Statement from the Copley Family YMCA
“At the Y, we recognize that for communities to succeed, everyone must be given the opportunity to be healthy, confident, connected and secure. This swim program at our Y does just that. It fulfills all three areas of our focus, Healthy Living, Youth Development and Social Responsibility.
The swim program is designed to allow women in our City Heights community to have the opportunity to get in the water with their children, learn to swim and stay active in an environment they find comfortable in. At the Y, we believe it is our social responsibility to give back and support our neighbors.
The program takes place outside of the normal Copley Family YMCA business hours and therefore does not exclude the public because nobody else would be using the facility at the time it takes place.
The Copley Family YMCA has been teaching children and adults to swim for over 50 years. Our lessons are taught by experienced, certified instructors and focus on improving swim strokes, building character values, and having fun in the water. We welcome all and have a wide-range of aquatic programs to suit everyone’s needs.”
Copley Family YMCA
Commenters responded swiftly and often viciously to a story by KPBS media partner Speak City Heights on a women-only swim class for Muslims at the Copley YMCA in City Heights.
Many decried the YMCA for discrimination because men weren’t allowed in the class. But Megan Burks, the author of the story, told KPBS Midday Edition the classes were held after hours, when the YMCA wouldn’t normally have been open.
“So they're not kicking out members who would have been there already,” she said.
Burks said the YMCA does get public money, but that the funds “typically go to youth services and childcare services, so it's not really for the operation of the recreation.”

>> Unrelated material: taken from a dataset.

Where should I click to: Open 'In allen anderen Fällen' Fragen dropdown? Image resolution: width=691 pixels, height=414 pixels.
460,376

California Western assistant visiting professor Andrea Freeman explained that not allowing someone to attend a class is not discrimination in a legal sense.
When asked under what circumstances a class like this would violate antidiscrimination laws, Freeman replied, “there aren't any.”

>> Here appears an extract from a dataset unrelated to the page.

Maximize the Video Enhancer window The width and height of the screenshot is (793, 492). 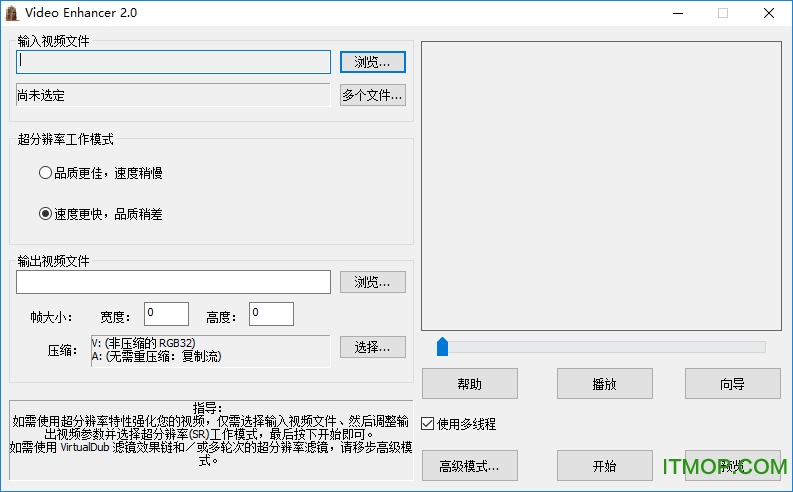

Adina Batnitzky, an assistant professor of sociology at the University of San Diego, said the debate over discrimination “gets away from the important issue.”
“Yes this is an issue of inclusion and diversity, but it’s also an issue of public health,” she said. “We want to get these women moving.”

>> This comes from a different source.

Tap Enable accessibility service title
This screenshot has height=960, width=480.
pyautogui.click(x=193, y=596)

Batnitzky said Islam has doctrines about modesty that apply to both men and women, which is what keeps the women from participating in a co-ed swim class. She added that because many of the women are East African, they are at higher risk for hypertension and diabetes.
But, she said, a community effort to exercise can counteract that risk.
“We know that communities that come together, particularly ethnic minority communities, it can either have a negative effect, reinforcing bad behavior, or in this context, I applaud these women for taking their health into their own hands and working out,” she said.
Batnitzky said she thinks the response to the story was so harsh “because they’re Muslim women.”
“We talk the talk in terms of embracing diversity, but when it comes to actually practicing diversity, we don’t actually do a very good job,” she said. “If this had been a Christian women’s all-swim hour, we wouldn’t have issues.”
Commenters also argued the women-only class slowed assimilation for the Muslim women. But Batnitzky disagreed.
“America prides itself in being a country where everybody can feel comfortable,” she said. “People don’t need to change their religion and culture in order to be an American.”
“If anything, it’s a wonderful story of these immigrants going to the Young Men Christian Association—is there anything more American than that—and taking their health into their own hands and going to a community center,” she added. “They’re being wonderful role models for their children, taking care of their own bodies, it’s something we should be promoting.”